PS: See the corresponding RESULTS for Word Error Rate(WER) for the current version of phonetic_transcription_cs.pl. Let’s see if we can improve it.

(1 point) Write 5 example conversations with at least 25 turns in total between a system and a user. Simulate both the user and a system (Wizard-of-Oz style). Specify if your system is task oriented/chit-chat, it is user initiative/system initiative/mixed initiative, etc. Describe the system capabilities. Use English or Czech language for the conversations examples.
(1 point) Code a simple edit distance utility
- Print out the minimum edit distance
- Add an optional separator for words defaulting to space
- Run a unit-test which demoes the script usage on the following inputs:
  - hyp='', gold=''
  - hyp='a a a', gold='a a a'
  - hyp='a b', gold='a a a'
  - hyp='a b c a', gold='a a a'
- High code quality standards & README with usage description are expected
- Programming language of your choice but make the script smoothly runnable on Ubuntu 18.04
- Implement it yourself, do not copy it from web!
- BONUS (+1 point) Display also the best alignment
  - alignment - sequence of operations how to transform the gold sequence to hypothesis sequence
    - names of operations
      - n - nothing/null/identity
      - s - substitute
      - d - delete
      - i - insert
- BONUS (+1 point) write a unit-test for computing Word Error Rate (WER)

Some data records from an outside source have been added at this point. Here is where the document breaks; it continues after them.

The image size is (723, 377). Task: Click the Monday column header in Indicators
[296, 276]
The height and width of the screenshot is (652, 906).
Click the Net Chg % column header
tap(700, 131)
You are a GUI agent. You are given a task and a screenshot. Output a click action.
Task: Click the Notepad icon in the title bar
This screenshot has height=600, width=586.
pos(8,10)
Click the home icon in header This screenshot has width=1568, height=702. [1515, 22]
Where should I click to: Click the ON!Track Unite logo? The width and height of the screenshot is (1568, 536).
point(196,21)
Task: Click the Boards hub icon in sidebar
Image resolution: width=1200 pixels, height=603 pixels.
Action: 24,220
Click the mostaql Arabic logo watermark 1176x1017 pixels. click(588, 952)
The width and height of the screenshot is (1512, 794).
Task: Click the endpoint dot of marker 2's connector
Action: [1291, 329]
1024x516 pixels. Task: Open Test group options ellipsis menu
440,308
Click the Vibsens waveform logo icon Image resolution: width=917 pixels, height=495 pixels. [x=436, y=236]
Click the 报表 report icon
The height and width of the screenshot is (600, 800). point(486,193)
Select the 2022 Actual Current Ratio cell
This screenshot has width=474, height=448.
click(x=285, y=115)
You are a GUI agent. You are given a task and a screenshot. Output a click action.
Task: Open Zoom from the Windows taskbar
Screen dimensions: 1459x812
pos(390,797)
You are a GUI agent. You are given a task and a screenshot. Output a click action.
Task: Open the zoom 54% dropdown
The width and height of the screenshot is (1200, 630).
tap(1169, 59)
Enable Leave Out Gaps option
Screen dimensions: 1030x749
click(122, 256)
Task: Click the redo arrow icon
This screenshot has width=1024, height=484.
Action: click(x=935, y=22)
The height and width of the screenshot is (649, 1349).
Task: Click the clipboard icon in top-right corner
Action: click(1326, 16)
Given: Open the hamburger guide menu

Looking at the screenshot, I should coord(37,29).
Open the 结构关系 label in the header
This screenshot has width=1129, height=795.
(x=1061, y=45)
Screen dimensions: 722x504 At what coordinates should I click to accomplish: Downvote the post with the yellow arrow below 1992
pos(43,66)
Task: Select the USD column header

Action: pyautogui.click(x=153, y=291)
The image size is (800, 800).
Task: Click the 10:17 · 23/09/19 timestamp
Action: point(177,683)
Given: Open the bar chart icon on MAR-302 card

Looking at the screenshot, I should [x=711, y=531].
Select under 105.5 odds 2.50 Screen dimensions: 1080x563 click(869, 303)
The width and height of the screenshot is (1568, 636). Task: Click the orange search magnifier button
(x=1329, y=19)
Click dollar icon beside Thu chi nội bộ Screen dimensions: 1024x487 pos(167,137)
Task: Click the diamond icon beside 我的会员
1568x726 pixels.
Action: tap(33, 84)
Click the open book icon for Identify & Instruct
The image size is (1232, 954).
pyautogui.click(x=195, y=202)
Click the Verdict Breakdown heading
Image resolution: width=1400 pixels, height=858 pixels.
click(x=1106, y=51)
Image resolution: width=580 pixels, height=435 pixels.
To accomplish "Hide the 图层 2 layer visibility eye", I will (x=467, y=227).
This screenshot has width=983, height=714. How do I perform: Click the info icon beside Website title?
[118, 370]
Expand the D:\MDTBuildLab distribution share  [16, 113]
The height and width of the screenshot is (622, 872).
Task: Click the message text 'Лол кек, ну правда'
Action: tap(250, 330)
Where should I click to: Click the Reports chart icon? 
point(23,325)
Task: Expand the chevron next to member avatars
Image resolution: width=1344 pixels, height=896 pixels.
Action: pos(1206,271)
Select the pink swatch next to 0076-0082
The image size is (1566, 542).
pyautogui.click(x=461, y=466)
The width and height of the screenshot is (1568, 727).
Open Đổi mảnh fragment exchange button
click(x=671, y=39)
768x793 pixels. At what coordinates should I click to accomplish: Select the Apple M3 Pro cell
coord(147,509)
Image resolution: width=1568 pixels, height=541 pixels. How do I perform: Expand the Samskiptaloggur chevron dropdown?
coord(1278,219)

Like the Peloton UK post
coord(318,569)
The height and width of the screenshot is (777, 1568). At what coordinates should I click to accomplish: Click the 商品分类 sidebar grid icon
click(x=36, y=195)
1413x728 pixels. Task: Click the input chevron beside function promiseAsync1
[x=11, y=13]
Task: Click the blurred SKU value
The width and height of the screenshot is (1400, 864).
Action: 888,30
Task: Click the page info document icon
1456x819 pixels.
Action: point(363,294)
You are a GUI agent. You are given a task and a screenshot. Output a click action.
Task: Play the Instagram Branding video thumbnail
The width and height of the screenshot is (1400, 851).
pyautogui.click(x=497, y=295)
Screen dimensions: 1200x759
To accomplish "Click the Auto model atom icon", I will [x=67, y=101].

BONUS (3 point) Write down a use case and a product description of a (textual/spoken) dialogue system.
- Include a very high level technical implementation.
- Use 30-60 bullet points to motivate it and describe it.
BONUS (3 points) Download the DSTC2 dataset. Select any three slot types (e.g. food, price, time) and use regular expressions to automatically predict them from dialogue history.
- Process the dev part of DSTC2 dataset and measure F1 score
- Use any scripting tools you need.
- Readability and high coding standard are expected in the evaluation part.
BONUS (3 points) Train an acoustic model and a language model on any public dataset using ready-to-use scripts & Kaldi or Espnet.
- Reading the documentation & the tutorial is needed before starting
- Reserve several GBs (20-100GB) of disk space.
- Expect technical problems
  - You will need to change at least the number of jobs and launch commands and paths to data.
- Recommended models to train
  - Vystadial Kaldi recipe
    - Do not train last stage 9 if you do not own a GPU for training neural networks
  - Espnet Librispeech recipe
    - One needs to have at least one GPU and more than 16 cores is recommended.